Em relação a Todos os Amores de Lourdes, o que eu diria é que toda vida dá uma história, ou pode dar um livro, mas que a gente preste mais atenção no outro, na vida do outro. Cada vez mais a gente está encerrado em nós mesmos, e a gente costuma não olhar os dramas que estão acontecendo muitas vezes na esquina da casa da gente, então acho que Todos os Amores de Lourdes traz esse alerta de que a gente pode fazer a diferença na vida de alguém. Eu acho que para sermos seres humanos melhores, a gente não deve ser egoísta e pensar em melhorar só a vida dos nossos, mas pensar em como, de alguma maneira, a gente pode impactar a vida do outro de maneira positiva.


As Lourdes do Brasil

Num Brasil marcado por altos índices de violência de gênero, Lourdes emerge como um símbolo de resistência e transformação. Ao expor as cicatrizes profundas deixadas pelos abusos, Sidney Nicéas não apenas revela a crueldade de um sistema que silencia e oprime, mas também ilumina o poder de superação e o impacto positivo que uma vida dedicada ao cuidado do outro pode ter no mundo em que vivemos.
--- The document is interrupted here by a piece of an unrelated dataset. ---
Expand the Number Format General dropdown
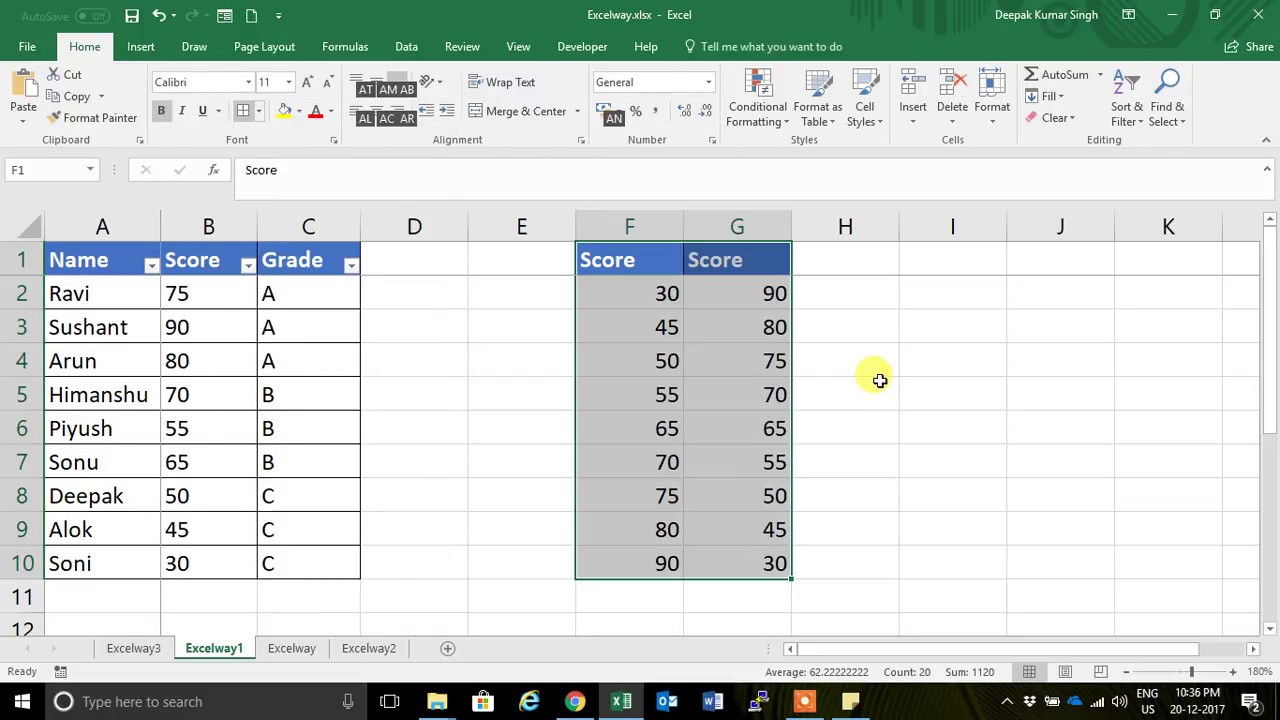The width and height of the screenshot is (1280, 720). [709, 82]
No primeiro volume dessa biografia composta por dois livros, o segundo ainda em produção, o autor aborda temas difíceis de forma instigante e envolvente. Ele transita entre a realidade e o lirismo de forma fluida, sem perder de vista a veracidade dos eventos. Essa abordagem literária torna a leitura não só educativa, mas também emocionalmente impactante, transformando-a em espelho para uma sociedade que precisa urgentemente refletir sobre suas práticas e buscar formas de proteger e empoderar crianças e mulheres.
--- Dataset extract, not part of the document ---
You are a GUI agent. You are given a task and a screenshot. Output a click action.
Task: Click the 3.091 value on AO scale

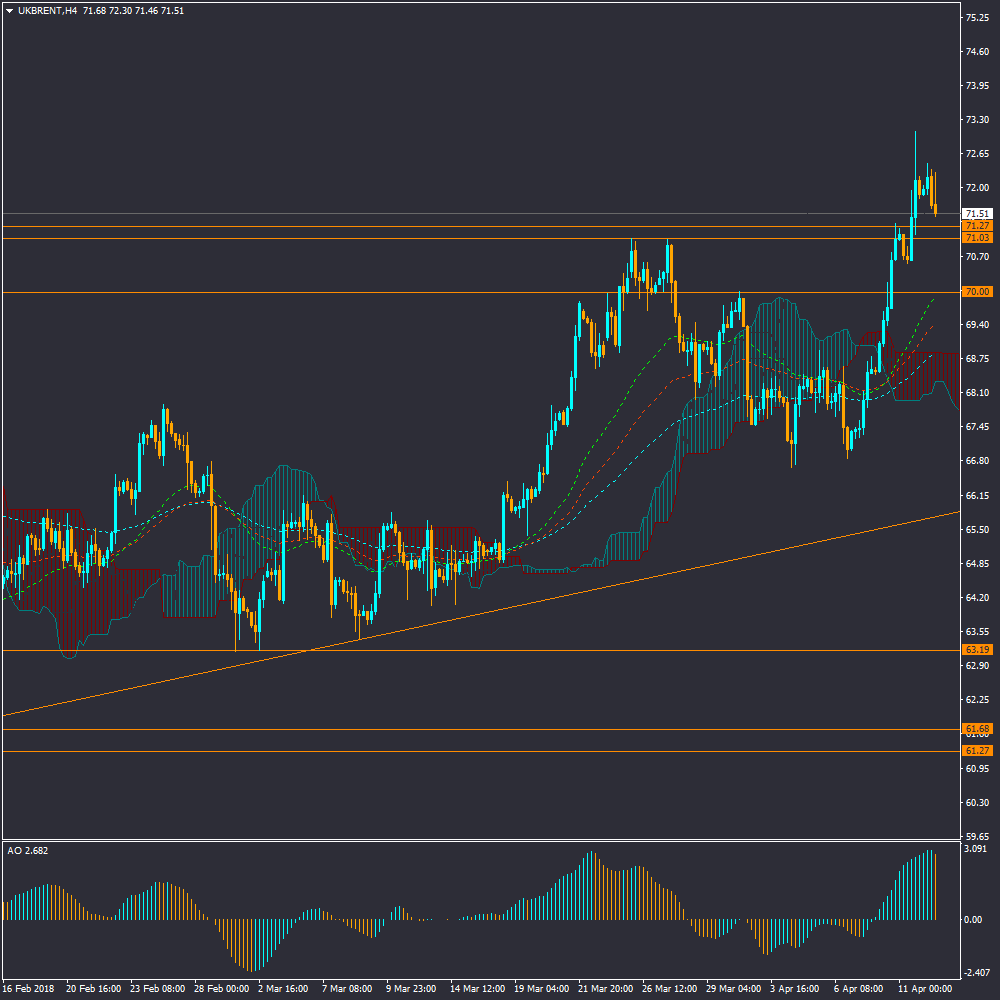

Mais do que apenas recontar uma tragédia, Todos os Amores de Lourdes serve como poderosa inspiração para aqueles que já enfrentaram adversidades e buscam seguir em frente com compaixão por si e pelos demais. Os relatos de Lourdes Alencar, tão dolorosos quanto fascinantes, servem como ode à resiliência do espírito humano e convidam os leitores a encontrar em suas próprias experiências fontes de empatia, cura e renovação.

Ficha técnica
Livro: Todos os Amores de Lourdes, vol. 1
Autoria: Sidney Nicéas
Editora: Editora Mangue
ISBN: 978-85-911734-1-9
Páginas: 226
Preço: R$ 60,00
Onde encontrar: https://tesaoliterario.lojavirtualnuvem.com.br/

Sobre o autor
Sidney Nicéas é escritor e tem publicadas as obras “O Que Importa é o Caminho”, “O Rei, a Sombra e a Máscara”, “A Grande Ilusão”, “Vic e o Homem Feito de Nuvens”, “Noite em Clara – Um Romance (e uma Mulher) em Fragmentos” e “Todos os Amores de Lourdes”. Colunista de Literatura, desde 2017 preside a Ideação, correalizadora da Bienal Internacional do Livro de Pernambuco. É graduado em Relações Públicas com MBA em Gestão de Pessoas, Pós-Graduado em Escrita Criativa. Editor, é o criador do selo editorial Mangue, projeto tocado pela sua Assessoria de Comunicação em parceria com o poeta colombiano Carlos Sierra e o jornalista e escritor paulistano Ricardo Mituti. Professor universitário, dá aulas de Criatividade, Marketing, Gestão e Escrita Criativa, tendo lecionado disciplinas programáticas e/ou cursos em entidades como a Universidade de Coimbra (POR), Universidad de Los Andes (COL), IBRACO (COL), IPOG (PE-BRA), Unigragrio (BRA-RJ) e UNIFG (BRA-PE).